Horus also showed the hourly cost of parking in major US cities. New York was top at $27/hour. Autonomous vehicles would eliminate the need for parking as they would keep circulating. The cost per mile of a shared autonomous vehicle is just 17c/mile compared to 57c/mile for a personal vehicle according to one estimate.

Horus then answered some questions. What if an animal runs in front of the car? The car has sensors all around. It can see what you cannot and it will stop.

Ron asked about having a smart road? China is working on that. It costs money and is not always the best use of public money.

Is the bus video real? It is conceptual, but quite far along. Still, a lot of unexpected things can happen even in a designated bus lane.

We have self-driving planes? Yes, but that is much easier in steady flight. And we never got rid of the pilot.

Weather? All of the tests have been in nice weather in places that have nice weather most of the time. “Snow will be a challenge.” But Horus thinks it will be easier to add weather accommodation once good weather driving is mastered.

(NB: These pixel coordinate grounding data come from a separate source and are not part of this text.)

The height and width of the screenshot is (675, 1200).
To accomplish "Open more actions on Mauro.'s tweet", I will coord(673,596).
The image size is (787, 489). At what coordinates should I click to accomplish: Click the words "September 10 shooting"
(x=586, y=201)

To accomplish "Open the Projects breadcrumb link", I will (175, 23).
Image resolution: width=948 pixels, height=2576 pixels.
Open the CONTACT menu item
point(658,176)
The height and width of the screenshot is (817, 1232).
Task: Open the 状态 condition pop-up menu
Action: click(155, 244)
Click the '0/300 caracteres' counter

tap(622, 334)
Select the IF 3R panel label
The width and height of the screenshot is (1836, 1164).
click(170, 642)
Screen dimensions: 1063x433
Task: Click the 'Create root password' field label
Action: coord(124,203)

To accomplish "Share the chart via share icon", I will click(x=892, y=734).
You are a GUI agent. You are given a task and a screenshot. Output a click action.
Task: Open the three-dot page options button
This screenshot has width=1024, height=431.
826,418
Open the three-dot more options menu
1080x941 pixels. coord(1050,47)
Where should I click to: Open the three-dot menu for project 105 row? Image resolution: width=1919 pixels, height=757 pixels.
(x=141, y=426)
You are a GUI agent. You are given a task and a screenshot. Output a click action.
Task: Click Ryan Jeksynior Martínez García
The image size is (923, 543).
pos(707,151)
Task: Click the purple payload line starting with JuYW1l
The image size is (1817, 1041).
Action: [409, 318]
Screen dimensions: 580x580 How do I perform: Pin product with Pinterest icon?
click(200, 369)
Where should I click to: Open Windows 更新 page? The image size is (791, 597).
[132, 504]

Wayne asked about the unfair higher standards for autonomous vehicles than for humans. Horus agreed it is not fair. People worry about their flight on their drive over to the airport. When the drive is usually more risky than the flight!

Mayor Sheila Lodge asked how this would help the toll plaza bottleneck on the Oakland Bay Bridge? Autonomous vehicles could bypass the toll plazas completely with a transponder.

What about the Boeing Max example? A good question. Many tech nerds don’t spend enough time learning ethics or management. Different companies are approaching this in different ways.

I will add that several of us were privileged to have lunch with Horus before the talk. We learned that Horus wanted to use the pronouns they, their, them for a reason that is not often discussed. Horus said that in job interviews there can be gender bias and these pronouns help reduce that bias.

Horus originally intended to be a tech manager and was writing software both a hobby and as a step on that path. Horus thought they could hardly be outstanding as a software engineer, but could more likely be an outstanding manager and make a bigger impact. After a few years of practice, it turned out that they actually developed impressive software skills, and had a good shot making a difference being a software engineer instead of a manager.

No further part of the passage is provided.